WRITTEN REQUEST 1:
Answer these questions using the mailing-list post about Frederick Jackson Turner.
(a) According to Michael Perelman, which people did the fourth wave include?
(b) In what year was Turner's book on the United States from 1830 to 1850 published?
(c) From which pages of the Norton paperback is the quoted passage taken?
WRITTEN REQUEST 2:
In the mailing-list post about Frederick Jackson Turner, turn the paragraph beginning "This is from Frederick Jackson Turner" into a brief bulleted list that keeps its main facts.
WRITTEN REQUEST 3:
Resume the mailing-list post about Frederick Jackson Turner from the point where it stops.

SOURCE PASSAGE:
-- Begin --
Fischer Thesis

JCWisc at aol.com JCWisc at aol.com
Mon Aug 26 20:18:42 PDT 2002


Michael Perelman:


> The fourth wave included those people cleared from the Scottish Highlands.
> Hunting with guns was part of their legacy.

Michael Pugliese:


> >...What has been overlooked, however, is the influence of American
regional
> culture -- not only on
> attitudes toward the war in Kosovo but on the domestic politics of foreign
> policy throughout American
> history.

This is from Frederick Jackson Turner (b. 1861), he of the famous "frontier thesis," in his book _The United States, 1830 - 1850: The Nation and its Sections_ (1935). Jackson was a member of the history faculty at the University of Wisconsin from 1889 to 1910, moving then to Harvard where he remained until his retirement in 1924. He exercised his influence mainly through his essays, including "The Significance of the Frontier in American History," and his teaching. The work from which this is excerpted was intended as his summation/magnum opus, but was unfinished at his death in 1932. It was published from his manuscript and notes by his friends and disciples. This masterwork, btw, appears to be out of print except for a very expensive edition, but there was a Norton paperback (1965) from which the following is quoted (pp. 19-20 )
-- End --
Interface element records
-- Begin --
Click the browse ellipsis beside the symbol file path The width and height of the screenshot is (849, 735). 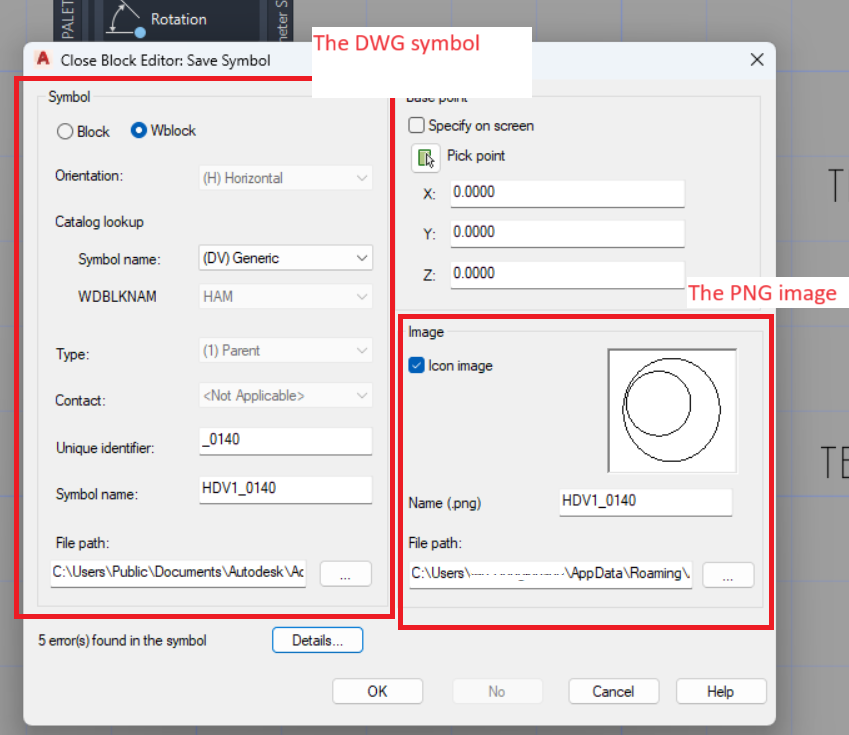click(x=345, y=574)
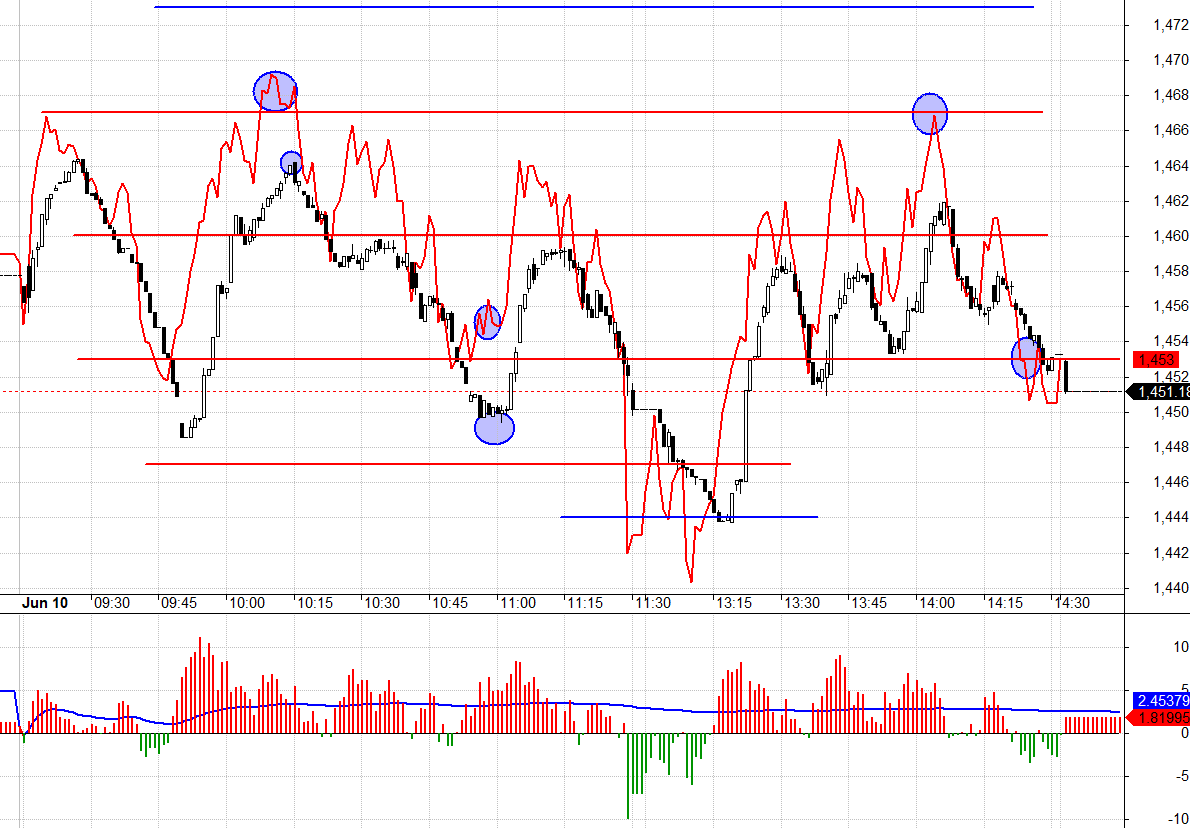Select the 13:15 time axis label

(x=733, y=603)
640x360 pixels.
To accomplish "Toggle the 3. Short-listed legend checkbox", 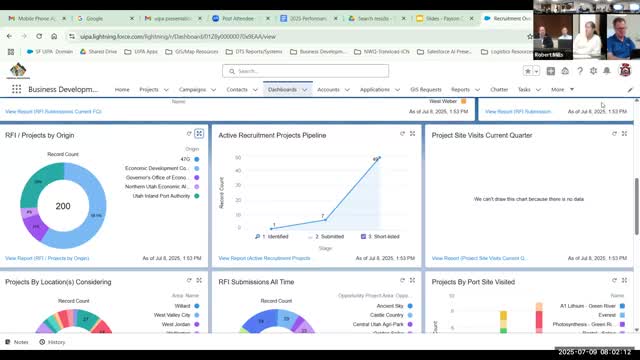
-- End --
EXERCISE RESPONSE 1:
(a) Those people cleared from the Scottish Highlands.
(b) 1935.
(c) Pages 19–20.

EXERCISE RESPONSE 2:
- The passage comes from Frederick Jackson Turner (b. 1861), known for the "frontier thesis."
- The book is _The United States, 1830 - 1850: The Nation and its Sections_ (1935).
- He was on the history faculty at the University of Wisconsin from 1889 to 1910, then at Harvard until his retirement in 1924.
- His influence came mainly through his essays, including "The Significance of the Frontier in American History," and through his teaching.
- The book was meant as his summation, but it was unfinished at his death in 1932.
- His friends and disciples published it from his manuscript and notes.
- It appears to be out of print except for a very expensive edition.
- The quotation comes from a 1965 Norton paperback, pp. 19-20.

EXERCISE RESPONSE 3:
Jacob Conrad

------------------

Prior to 1830 the larger part of the interior of the union had been colonized from the back country of the South Atlantic section. It was not the tidewater planter who furnished the mass of these settlers, but the nonslaveholding upcountry farmer of the Piedmont region. In an earlier generation, these uplands had been settled by a combined stream of Scotch-Irish and Germans from Pennsylvania...

The ideas and leaders of this interior-valley society were profoundly to influence the political issues of the nation...

Composed of various stocks, the special element of Andrew Jackson's people was the Scotch-Irish–the contentious Calvinistic advocates of liberty... The Scotch-Irish had been accustomed to the life of cattle-raisers and fighters... The backwoods families made their ten- or twenty-acre clearing in the surrounding forest with the woodsman's tool, the American ax. They developed an individualism and with it a certain narrowness of view, and emphasized the doctrine of equality...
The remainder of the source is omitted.